Politisi perlu memahami konteks dan memperhatikan simbol-simbol yang digunakan agar pesan yang disampaikan dapat diterima oleh masyarakat dengan baik. Pemilih saat ini lebih cenderung mempertimbangkan kinerja politisi daripada terpaku pada janji-janji kampanye atau upaya meningkatkan popularitas melalui pamflet dan baliho. Oleh karena itu, politisi perlu mengubah pendekatan mereka dalam berkomunikasi dengan publik.
Rekomendasi yang dapat diberikan adalah politisi perlu memahami pentingnya empati dan sensitivitas dalam menyampaikan pesan. Mereka harus mampu membaca dan merespons situasi yang tengah terjadi, seperti tragedi Kanjuruhan dalam kasus ini. Penggunaan simbol-simbol yang tepat dan tidak memaksakan diri dalam konteks duka akan memperkuat pesan empati yang disampaikan.
Selain itu, politisi juga perlu meningkatkan kompetensi komunikasi mereka. Mereka harus mampu memahami pemahaman simbolik dan persepsi masyarakat terhadap pesan yang disampaikan. Melakukan riset dan memahami nilai-nilai budaya serta konteks sosial masyarakat dapat membantu dalam merancang kampanye yang lebih efektif.

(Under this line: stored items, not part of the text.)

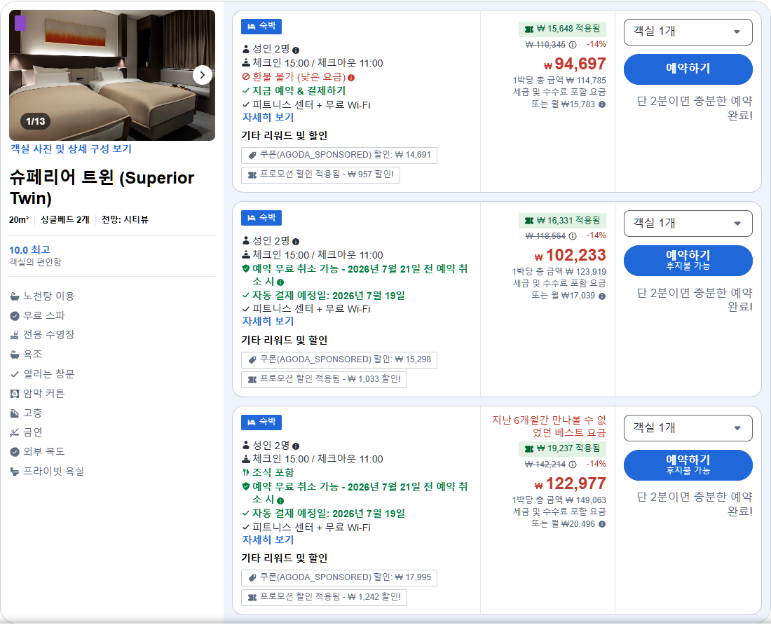
Task: Open 객실 사진 및 상세 구성 보기 link
Action: pos(71,149)
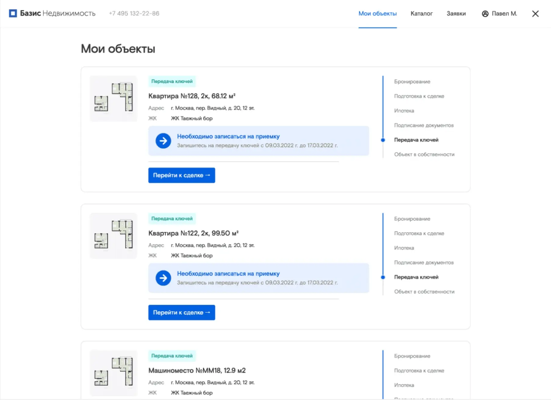Open Необходимо записаться на приемку for apartment №128
Image resolution: width=551 pixels, height=400 pixels.
tap(228, 136)
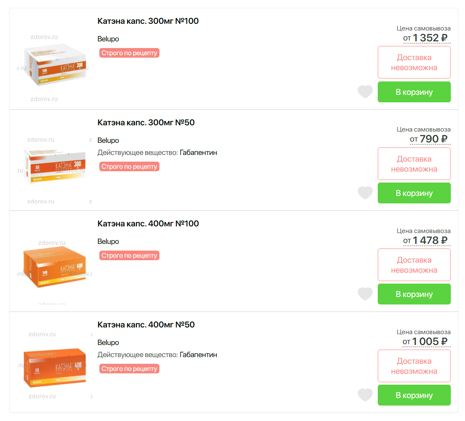Screen dimensions: 465x421
Task: Click 'Доставка невозможна' for Катэна 400мг №100
Action: coord(414,265)
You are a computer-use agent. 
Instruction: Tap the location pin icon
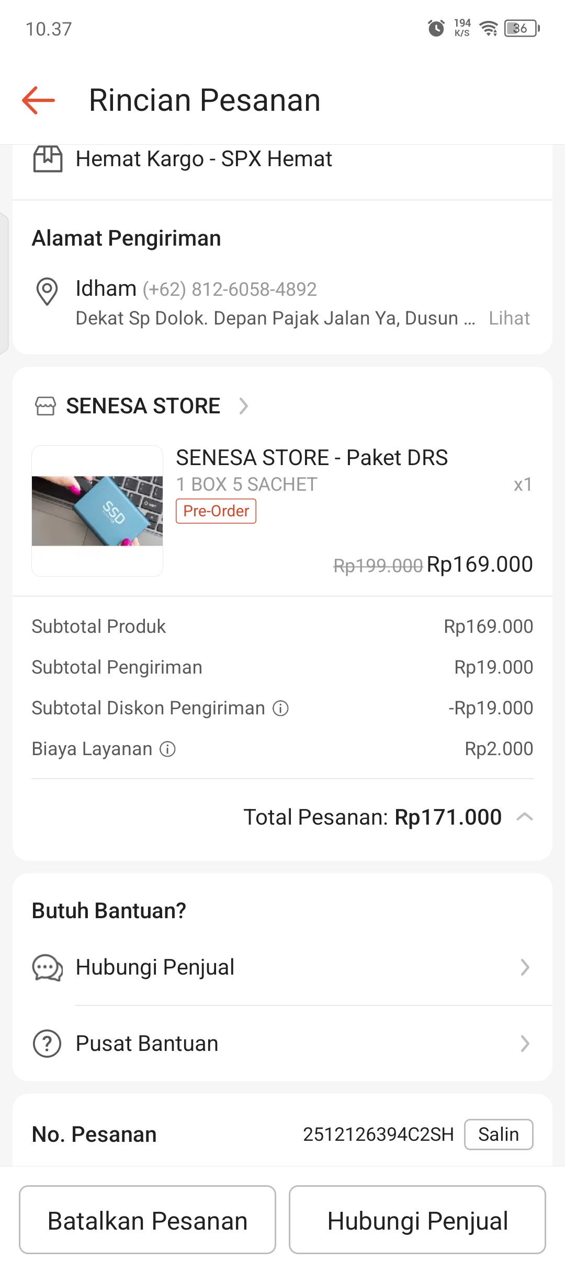point(47,291)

Lebih penting lagi, politisi harus menempatkan kinerja sebagai fokus utama dalam kampanye politik mereka. Pemilih saat ini cenderung melihat rekam jejak dan kontribusi yang telah dilakukan oleh politisi sebelum memutuskan untuk memberikan dukungan. Oleh karena itu, politisi perlu membuktikan kompetensi dan dedikasi mereka dalam melayani masyarakat, bukan hanya mengandalkan media visual semata.